Study Background and Methodology
Thapa’s study concentrated on three ecologically important coastal areas: the Mobile Tensaw River Delta, the Bon Secour National Wildlife Refuge, and the Mississippi Sandhill Crane National Wildlife Refuge. These regions have witnessed the establishment of both Tallow tree and Chinese privet.
Thapa leveraged ENVI to conduct image classification using three distinct methods: ISODATA, Maximum Likelihood (ML), and Random Forest (RF), representing unsupervised, supervised, and machine learning techniques, respectively. The process began with an examination of a 1-meter National Agriculture Imagery Program (NAIP) orthoimage, further refined with vegetation structure and topography parameters derived from LiDAR data.

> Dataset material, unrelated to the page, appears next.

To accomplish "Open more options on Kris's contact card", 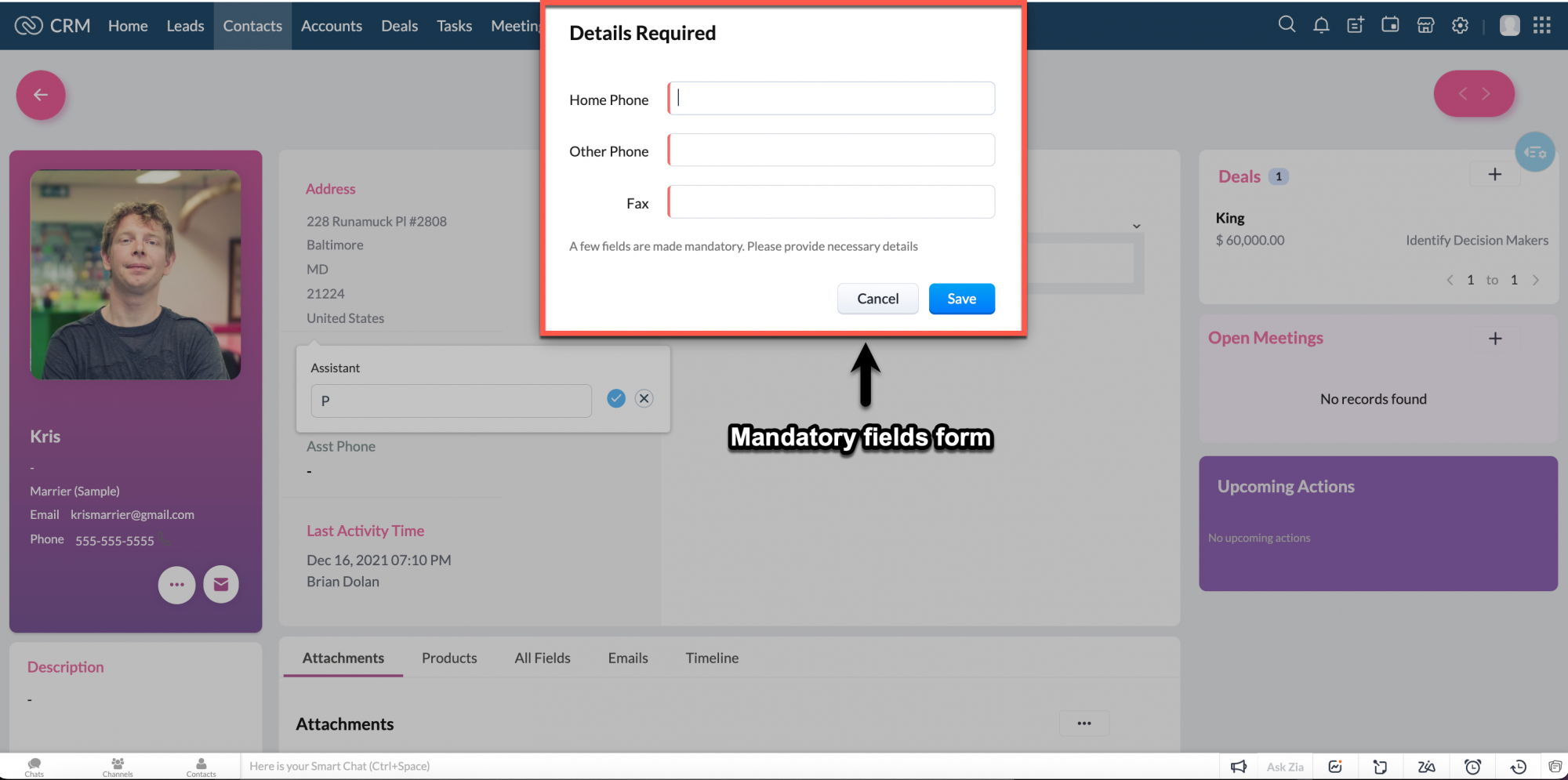I will tap(176, 585).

ENVI was pivotal in interpreting and synthesizing this multilayered data, transforming it into actionable insights for invasive species management. “ENVI has a user-friendly interface and a wide array of processing functions,” said Thapa. The software's capabilities include image classification, accuracy assessment, post-classification, user-defined filters, and the stacking of bands and variables derived from remote sensing data according to the user's interest. "In other words," she notes, "it has the potential to combine LiDAR, radar, optical, thermal, multispectral, and hyperspectral imagery."